Find the slope of the line given its graph. (1 point) Responses 9 −9 negative 9 −4 1/2 negative 4 Start Fraction 1 over 2 End Fraction −1/9
Since we cannot see the graph of the line, we cannot determine the slope of the line.
To find the slope of a line given its graph, you need to identify two points on the line. Let's call these points (x1, y1) and (x2, y2).
Using the given options, we can check which one represents the slope of the line.
- 9: This is not the slope.
- -9: This is not the slope.
- -4: This is not the slope.
- 1/2: This could be the slope.
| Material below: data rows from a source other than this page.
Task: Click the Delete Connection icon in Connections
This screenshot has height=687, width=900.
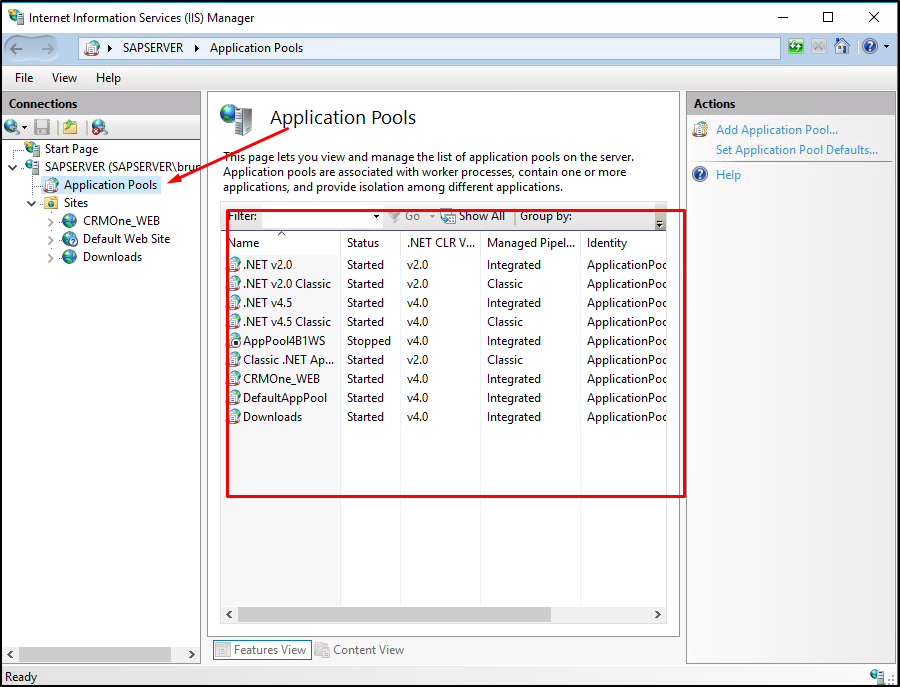Action: coord(98,127)
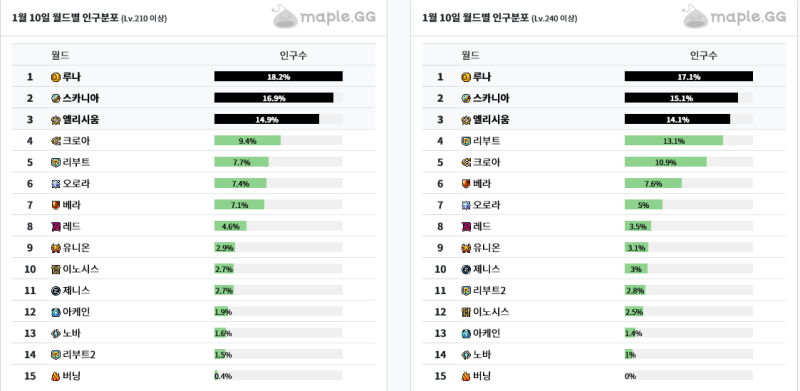
Task: Click the 아케인 icon in left table
Action: tap(56, 312)
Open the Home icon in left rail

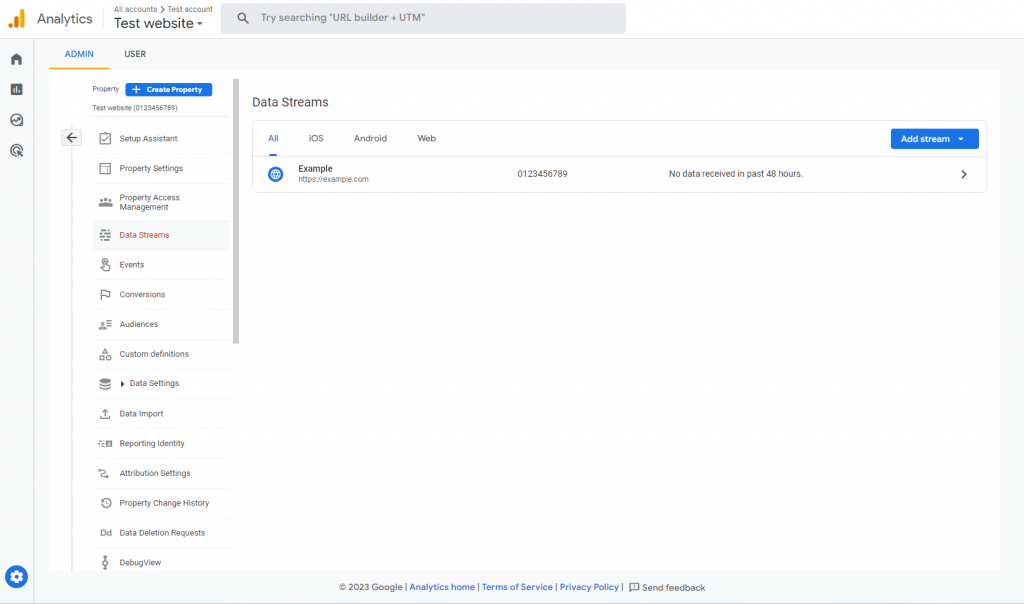pos(15,58)
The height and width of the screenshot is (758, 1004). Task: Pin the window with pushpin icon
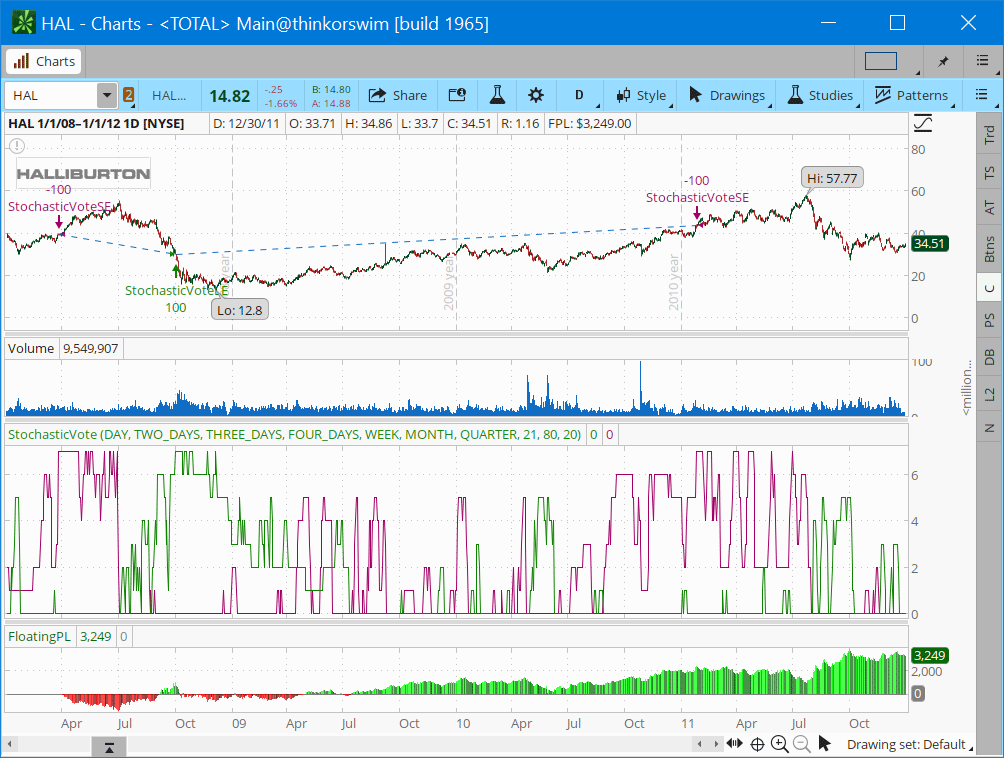coord(943,61)
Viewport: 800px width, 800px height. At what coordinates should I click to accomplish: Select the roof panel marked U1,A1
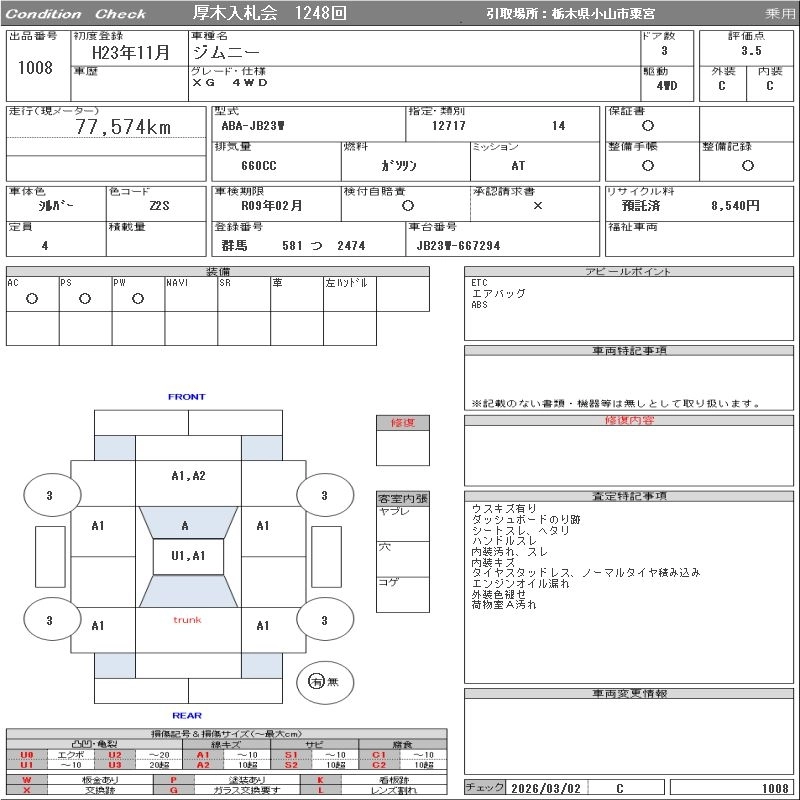[187, 556]
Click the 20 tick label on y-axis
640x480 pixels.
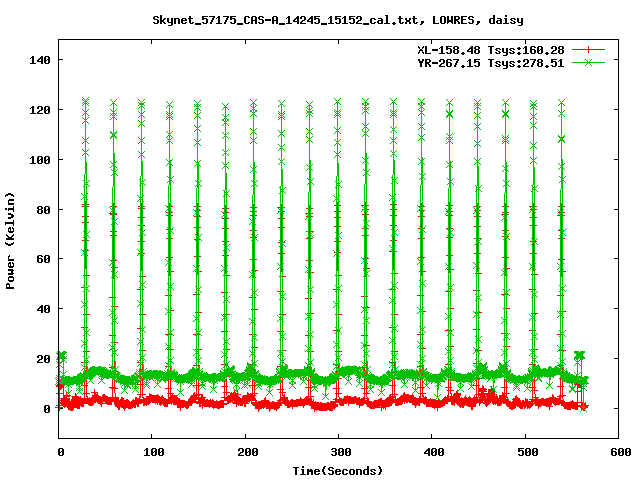[x=43, y=359]
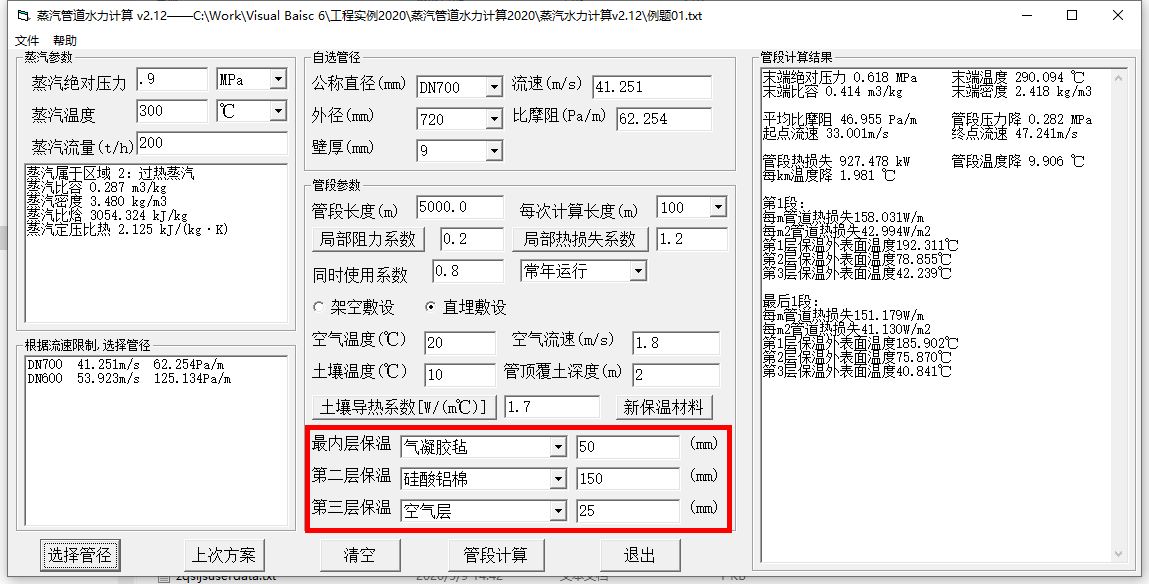This screenshot has width=1149, height=584.
Task: Click the 管段长度 input field
Action: pyautogui.click(x=459, y=208)
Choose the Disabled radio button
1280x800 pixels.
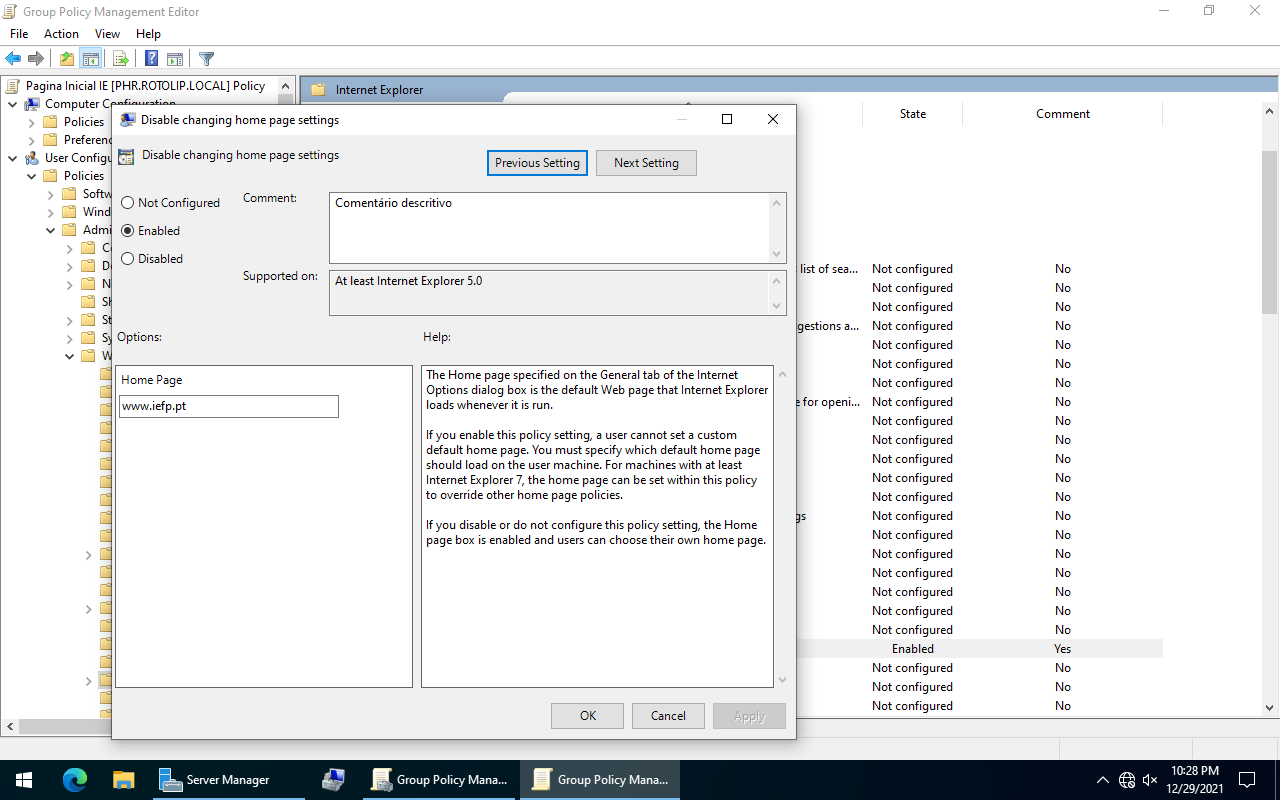click(127, 259)
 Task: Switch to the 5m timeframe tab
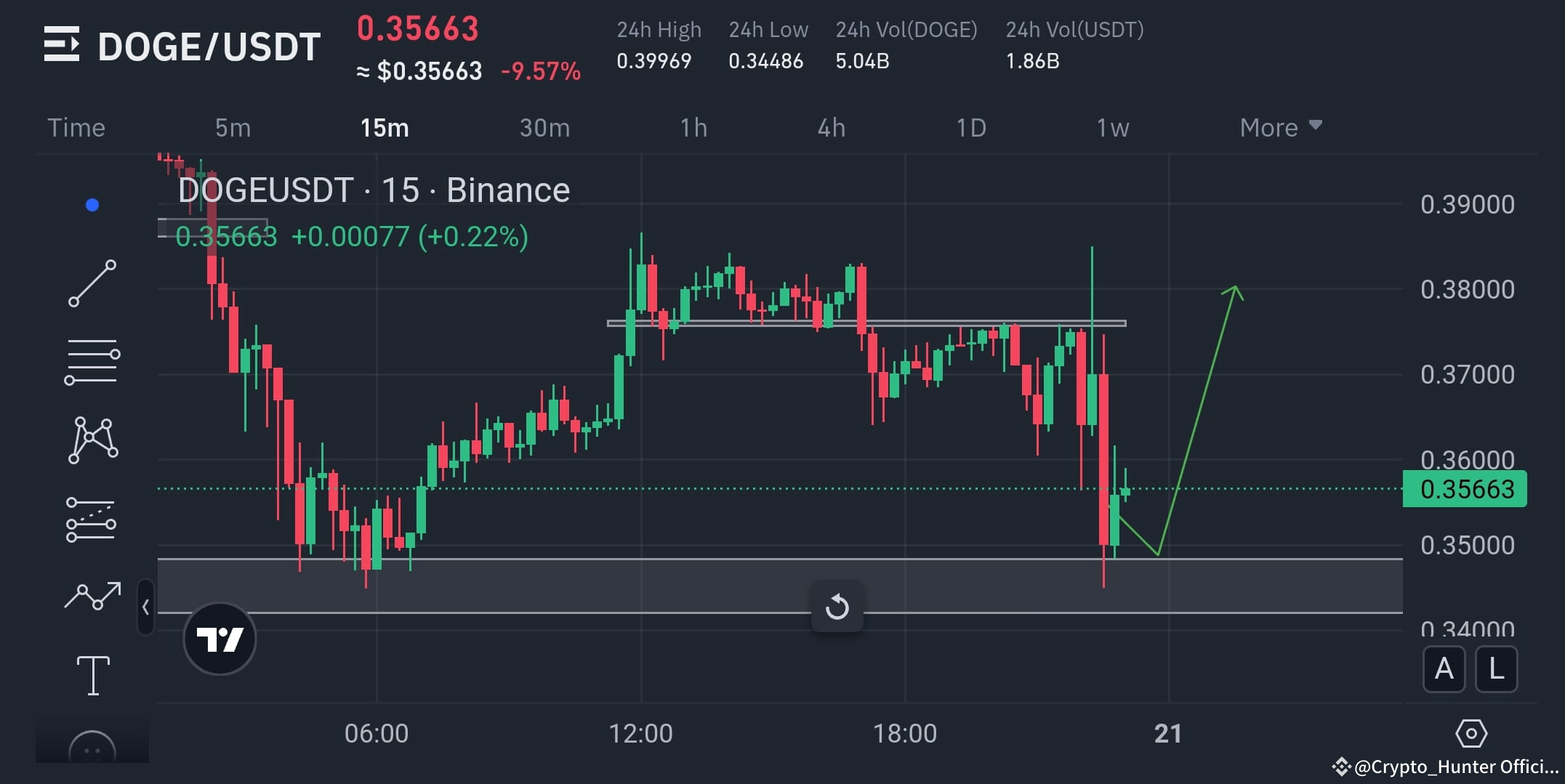[231, 127]
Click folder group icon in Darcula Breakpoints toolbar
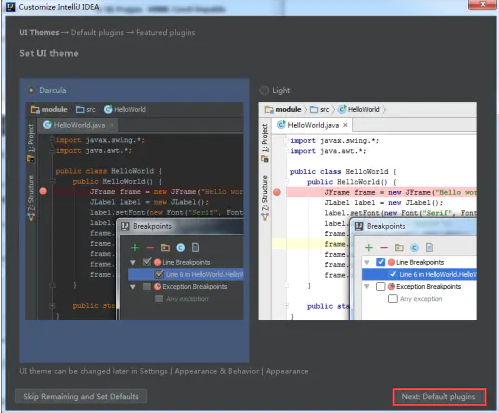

Let's keep it as a possibility.
- -1/9: This could also be the slope.
Therefore, the possible slopes of the line are 1/2 and -1/9.
To find the slope of a line given its graph, you need to determine the change in y-coordinates divided by the change in x-coordinates between any two points on the line.
Let's denote the coordinates of two points on the line as (x₁, y₁) and (x₂, y₂). The slope of the line, denoted as m, can be calculated using the following formula:
m = (y₂ - y₁) / (x₂ - x₁)
Now let's consider the choices provided:
- 9
- -9
- -4
- 1/2
- -1/9
Without the specific points on the graph given, we cannot accurately determine the slope. The slope can only be calculated by comparing two specific points on the line. Therefore, the information provided does not allow us to find the slope of the line.